== Segment start ==
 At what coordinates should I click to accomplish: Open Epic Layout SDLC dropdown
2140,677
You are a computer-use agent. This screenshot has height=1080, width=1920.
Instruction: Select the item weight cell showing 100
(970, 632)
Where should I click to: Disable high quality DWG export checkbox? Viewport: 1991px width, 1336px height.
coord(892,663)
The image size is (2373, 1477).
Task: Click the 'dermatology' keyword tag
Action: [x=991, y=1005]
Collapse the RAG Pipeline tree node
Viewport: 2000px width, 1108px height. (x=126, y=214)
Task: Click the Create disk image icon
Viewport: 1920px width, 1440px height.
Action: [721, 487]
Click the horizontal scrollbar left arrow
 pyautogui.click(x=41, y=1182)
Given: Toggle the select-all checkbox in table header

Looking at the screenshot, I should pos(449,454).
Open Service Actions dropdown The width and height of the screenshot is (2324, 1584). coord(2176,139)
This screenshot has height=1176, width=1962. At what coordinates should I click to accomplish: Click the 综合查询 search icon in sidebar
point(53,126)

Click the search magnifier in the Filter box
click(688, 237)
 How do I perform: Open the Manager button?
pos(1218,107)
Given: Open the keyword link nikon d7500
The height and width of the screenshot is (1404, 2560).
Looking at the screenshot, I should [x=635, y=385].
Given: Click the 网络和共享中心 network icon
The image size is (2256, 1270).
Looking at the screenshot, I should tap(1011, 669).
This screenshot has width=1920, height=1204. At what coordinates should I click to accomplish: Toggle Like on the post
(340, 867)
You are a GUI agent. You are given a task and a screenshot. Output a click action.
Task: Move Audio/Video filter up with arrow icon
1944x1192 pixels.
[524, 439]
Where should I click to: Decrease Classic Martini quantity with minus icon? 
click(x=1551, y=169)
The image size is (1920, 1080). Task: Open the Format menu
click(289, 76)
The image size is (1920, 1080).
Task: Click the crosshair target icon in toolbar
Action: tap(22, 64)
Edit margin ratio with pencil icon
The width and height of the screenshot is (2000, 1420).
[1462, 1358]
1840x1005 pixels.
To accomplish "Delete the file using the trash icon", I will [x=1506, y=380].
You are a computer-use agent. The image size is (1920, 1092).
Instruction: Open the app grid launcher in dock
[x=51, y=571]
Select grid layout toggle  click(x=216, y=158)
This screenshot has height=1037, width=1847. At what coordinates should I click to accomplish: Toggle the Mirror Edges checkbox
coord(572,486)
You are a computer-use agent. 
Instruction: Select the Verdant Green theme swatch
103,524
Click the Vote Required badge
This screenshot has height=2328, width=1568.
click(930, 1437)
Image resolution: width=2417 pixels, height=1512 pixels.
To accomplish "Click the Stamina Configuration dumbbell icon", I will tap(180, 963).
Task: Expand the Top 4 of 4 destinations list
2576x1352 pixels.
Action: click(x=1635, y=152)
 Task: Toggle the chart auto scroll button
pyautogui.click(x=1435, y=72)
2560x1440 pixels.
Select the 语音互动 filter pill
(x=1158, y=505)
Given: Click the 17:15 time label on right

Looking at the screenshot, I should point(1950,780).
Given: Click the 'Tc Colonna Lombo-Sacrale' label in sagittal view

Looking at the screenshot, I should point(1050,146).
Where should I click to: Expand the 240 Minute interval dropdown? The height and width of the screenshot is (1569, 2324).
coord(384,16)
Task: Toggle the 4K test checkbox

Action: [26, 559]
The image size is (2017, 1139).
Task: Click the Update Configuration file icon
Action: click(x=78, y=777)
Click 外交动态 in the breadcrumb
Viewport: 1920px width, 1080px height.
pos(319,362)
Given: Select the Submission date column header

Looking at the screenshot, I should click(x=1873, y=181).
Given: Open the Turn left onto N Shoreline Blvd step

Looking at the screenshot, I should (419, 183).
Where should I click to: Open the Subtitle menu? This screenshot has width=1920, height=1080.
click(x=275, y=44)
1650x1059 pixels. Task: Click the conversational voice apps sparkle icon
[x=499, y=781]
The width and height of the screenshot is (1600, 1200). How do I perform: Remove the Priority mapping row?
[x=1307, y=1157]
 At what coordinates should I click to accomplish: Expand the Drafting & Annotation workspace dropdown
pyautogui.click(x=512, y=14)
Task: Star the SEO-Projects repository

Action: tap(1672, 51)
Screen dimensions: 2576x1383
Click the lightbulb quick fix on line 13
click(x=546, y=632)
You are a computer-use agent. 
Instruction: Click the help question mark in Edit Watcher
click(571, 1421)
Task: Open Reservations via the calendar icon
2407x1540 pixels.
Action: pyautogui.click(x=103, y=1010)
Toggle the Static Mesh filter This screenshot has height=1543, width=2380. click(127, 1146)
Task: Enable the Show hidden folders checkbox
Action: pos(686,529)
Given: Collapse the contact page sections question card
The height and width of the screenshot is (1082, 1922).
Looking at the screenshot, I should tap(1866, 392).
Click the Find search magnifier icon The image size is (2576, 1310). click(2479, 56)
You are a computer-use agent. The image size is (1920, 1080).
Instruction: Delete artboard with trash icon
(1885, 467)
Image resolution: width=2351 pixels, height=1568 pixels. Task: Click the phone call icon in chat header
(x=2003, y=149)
== Segment end ==
> Task to complete
All of the data above needs to be written out exactly.

> Exercise output
 At what coordinates should I click to accomplish: Open Epic Layout SDLC dropdown
2140,677
You are a computer-use agent. This screenshot has height=1080, width=1920.
Instruction: Select the item weight cell showing 100
(970, 632)
Where should I click to: Disable high quality DWG export checkbox? Viewport: 1991px width, 1336px height.
coord(892,663)
The image size is (2373, 1477).
Task: Click the 'dermatology' keyword tag
Action: [x=991, y=1005]
Collapse the RAG Pipeline tree node
Viewport: 2000px width, 1108px height. (x=126, y=214)
Task: Click the Create disk image icon
Viewport: 1920px width, 1440px height.
Action: [721, 487]
Click the horizontal scrollbar left arrow
 pyautogui.click(x=41, y=1182)
Given: Toggle the select-all checkbox in table header

Looking at the screenshot, I should pos(449,454).
Open Service Actions dropdown The width and height of the screenshot is (2324, 1584). coord(2176,139)
This screenshot has height=1176, width=1962. At what coordinates should I click to accomplish: Click the 综合查询 search icon in sidebar
point(53,126)

Click the search magnifier in the Filter box
click(688, 237)
 How do I perform: Open the Manager button?
pos(1218,107)
Given: Open the keyword link nikon d7500
The height and width of the screenshot is (1404, 2560).
Looking at the screenshot, I should [x=635, y=385].
Given: Click the 网络和共享中心 network icon
The image size is (2256, 1270).
Looking at the screenshot, I should tap(1011, 669).
This screenshot has width=1920, height=1204. At what coordinates should I click to accomplish: Toggle Like on the post
(340, 867)
You are a GUI agent. You are given a task and a screenshot. Output a click action.
Task: Move Audio/Video filter up with arrow icon
1944x1192 pixels.
[524, 439]
Where should I click to: Decrease Classic Martini quantity with minus icon? 
click(x=1551, y=169)
The image size is (1920, 1080). Task: Open the Format menu
click(289, 76)
The image size is (1920, 1080).
Task: Click the crosshair target icon in toolbar
Action: tap(22, 64)
Edit margin ratio with pencil icon
The width and height of the screenshot is (2000, 1420).
[1462, 1358]
1840x1005 pixels.
To accomplish "Delete the file using the trash icon", I will [x=1506, y=380].
You are a computer-use agent. The image size is (1920, 1092).
Instruction: Open the app grid launcher in dock
[x=51, y=571]
Select grid layout toggle  click(x=216, y=158)
This screenshot has height=1037, width=1847. At what coordinates should I click to accomplish: Toggle the Mirror Edges checkbox
coord(572,486)
You are a computer-use agent. 
Instruction: Select the Verdant Green theme swatch
103,524
Click the Vote Required badge
This screenshot has height=2328, width=1568.
click(930, 1437)
Image resolution: width=2417 pixels, height=1512 pixels.
To accomplish "Click the Stamina Configuration dumbbell icon", I will tap(180, 963).
Task: Expand the Top 4 of 4 destinations list
2576x1352 pixels.
Action: click(x=1635, y=152)
 Task: Toggle the chart auto scroll button
pyautogui.click(x=1435, y=72)
2560x1440 pixels.
Select the 语音互动 filter pill
(x=1158, y=505)
Given: Click the 17:15 time label on right

Looking at the screenshot, I should point(1950,780).
Given: Click the 'Tc Colonna Lombo-Sacrale' label in sagittal view

Looking at the screenshot, I should point(1050,146).
Where should I click to: Expand the 240 Minute interval dropdown? The height and width of the screenshot is (1569, 2324).
coord(384,16)
Task: Toggle the 4K test checkbox

Action: [26, 559]
The image size is (2017, 1139).
Task: Click the Update Configuration file icon
Action: click(x=78, y=777)
Click 外交动态 in the breadcrumb
Viewport: 1920px width, 1080px height.
pos(319,362)
Given: Select the Submission date column header

Looking at the screenshot, I should click(x=1873, y=181).
Given: Open the Turn left onto N Shoreline Blvd step

Looking at the screenshot, I should (419, 183).
Where should I click to: Open the Subtitle menu? This screenshot has width=1920, height=1080.
click(x=275, y=44)
1650x1059 pixels. Task: Click the conversational voice apps sparkle icon
[x=499, y=781]
The width and height of the screenshot is (1600, 1200). How do I perform: Remove the Priority mapping row?
[x=1307, y=1157]
 At what coordinates should I click to accomplish: Expand the Drafting & Annotation workspace dropdown
pyautogui.click(x=512, y=14)
Task: Star the SEO-Projects repository

Action: tap(1672, 51)
Screen dimensions: 2576x1383
Click the lightbulb quick fix on line 13
click(x=546, y=632)
You are a computer-use agent. 
Instruction: Click the help question mark in Edit Watcher
click(571, 1421)
Task: Open Reservations via the calendar icon
2407x1540 pixels.
Action: pyautogui.click(x=103, y=1010)
Toggle the Static Mesh filter This screenshot has height=1543, width=2380. click(127, 1146)
Task: Enable the Show hidden folders checkbox
Action: pos(686,529)
Given: Collapse the contact page sections question card
The height and width of the screenshot is (1082, 1922).
Looking at the screenshot, I should tap(1866, 392).
Click the Find search magnifier icon The image size is (2576, 1310). click(2479, 56)
You are a computer-use agent. The image size is (1920, 1080).
Instruction: Delete artboard with trash icon
(1885, 467)
Image resolution: width=2351 pixels, height=1568 pixels. Task: Click the phone call icon in chat header
(x=2003, y=149)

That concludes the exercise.